The Dead Don’t Hurt
15¦ Blu-ray, DVDBelieve it or not Viggo Mortensen’s first big screen role was playing a member of the Amish community in Peter Weir’s 1985 Witness.
The 65-year-old, New York born actor now has over 60 acting credits to his name, which include appearing one of the most popular fantasy franchises in Lord of the Rings, as well as be nominated for an Oscar three times, with the most recent for his leading role in 2019’s Green Book.
Not only does he star in this latest film, he also wrote, produced, wrote the music for it, and directed for the second time.
1860’s San Francisco, and French Canadian Vivienne (Vicky Krieps) is being aggressively courted by a wealthy art collector (Colin Morgan), but she’s finding his advances tiring.
She then meets a mountain of a man, Holger Olsen (Mortensen), whom she quietly falls for, and soon finds herself following him to his homestead in the outback of northern Nevada. Like you do.
She’s slightly distressed by the basic accommodation she now finds herself in, with his cabin and land needing a lot of attention.

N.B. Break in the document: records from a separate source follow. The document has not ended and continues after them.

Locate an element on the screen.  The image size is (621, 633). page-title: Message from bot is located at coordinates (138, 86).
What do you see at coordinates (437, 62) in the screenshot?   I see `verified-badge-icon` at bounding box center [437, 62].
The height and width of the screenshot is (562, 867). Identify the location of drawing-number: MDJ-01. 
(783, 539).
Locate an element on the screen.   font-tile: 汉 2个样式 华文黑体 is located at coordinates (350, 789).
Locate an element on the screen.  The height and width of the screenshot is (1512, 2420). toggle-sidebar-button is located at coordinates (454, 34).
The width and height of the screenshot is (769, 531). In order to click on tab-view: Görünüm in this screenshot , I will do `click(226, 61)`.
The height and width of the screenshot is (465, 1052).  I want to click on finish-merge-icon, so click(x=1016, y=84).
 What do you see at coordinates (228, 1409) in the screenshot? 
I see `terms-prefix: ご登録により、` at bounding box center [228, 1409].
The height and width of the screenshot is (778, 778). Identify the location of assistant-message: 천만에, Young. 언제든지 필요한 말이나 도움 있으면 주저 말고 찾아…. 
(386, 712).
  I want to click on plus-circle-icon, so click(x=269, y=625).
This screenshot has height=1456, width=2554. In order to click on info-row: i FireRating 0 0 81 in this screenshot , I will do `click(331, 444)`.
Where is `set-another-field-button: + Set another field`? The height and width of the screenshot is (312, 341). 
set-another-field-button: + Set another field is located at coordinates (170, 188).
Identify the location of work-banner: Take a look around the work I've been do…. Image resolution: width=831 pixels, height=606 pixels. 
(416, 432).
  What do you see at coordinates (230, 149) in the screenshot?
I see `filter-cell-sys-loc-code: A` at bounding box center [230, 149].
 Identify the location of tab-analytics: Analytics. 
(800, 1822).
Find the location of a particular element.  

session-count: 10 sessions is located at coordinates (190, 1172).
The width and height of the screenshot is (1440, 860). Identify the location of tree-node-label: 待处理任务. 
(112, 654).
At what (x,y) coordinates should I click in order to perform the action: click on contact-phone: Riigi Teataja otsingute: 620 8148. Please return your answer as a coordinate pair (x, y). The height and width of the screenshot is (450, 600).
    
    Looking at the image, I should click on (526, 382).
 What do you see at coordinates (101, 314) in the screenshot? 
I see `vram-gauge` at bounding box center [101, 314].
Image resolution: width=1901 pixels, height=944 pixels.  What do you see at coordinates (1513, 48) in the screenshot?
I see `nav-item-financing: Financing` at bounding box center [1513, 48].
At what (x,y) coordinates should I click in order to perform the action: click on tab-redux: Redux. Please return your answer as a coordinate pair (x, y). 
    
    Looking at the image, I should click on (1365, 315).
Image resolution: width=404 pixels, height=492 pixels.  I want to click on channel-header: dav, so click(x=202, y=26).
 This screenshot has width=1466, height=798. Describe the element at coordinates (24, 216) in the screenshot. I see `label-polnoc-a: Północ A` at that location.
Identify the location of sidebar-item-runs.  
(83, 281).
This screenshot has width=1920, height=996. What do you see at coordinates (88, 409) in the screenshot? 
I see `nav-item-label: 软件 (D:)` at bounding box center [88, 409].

He then one day announces that he has to leave, feeling drawn to participate in the Civil war, which means leaving Vivienne alone. It soon transpires than neither was a good idea – his leaving and her staying- as their world’s crumble with the couple apart.
This is an interesting sophomore attempt behind the camera with Mortensen embracing the western genre, albeit in a far from conventional fashion.
It is a slow burner, that doesn’t ever feel comfortable going any further than a trot throughout as far as pacing is concerned. It’s a character piece, and romance, first and foremost, with any of the other tropes of the western merely trappings.
Mortensen makes a lot of editing, relying a lot as he does on flashbacks, which unfortunately don’t particularly serve his film well. It opens strong enough, with a number of deaths, but then his reliance on the flashback, and flash forwards, prevent the narrative from developing any kind of rhythm. And sadly it’s a case of the audience already knowing the outcome, but really not that fussed in discovering how we got there.
It’s certainly more Heaven’s Gate than True Grit, yet doesn’t quite capture the beauty of the West as that film does, feeling all the more practical. It probably has more in common with Jane Campion’s recent The Power of the Dog, in terms of both success and failure.
Maybe Mortensen just wore one too many hats, and should have just stuck to the one he wore on screen, as no one single element he’s involved with shines, with the exception being a notably impressive film score. But with a story so utterly generic, it’s disappointing that it lacks any real originality.
There are signs that this feature could have excelled a lot more in nearly every department, but with Mortensen so heavily involved in all of them, the result is sadly watered down across the board.
At least it’s good to see that the western itself isn’t dead, even if Mortensen’s film appears to be suffering from a number of self-inflicted injuries that it looks like it won’t recover from.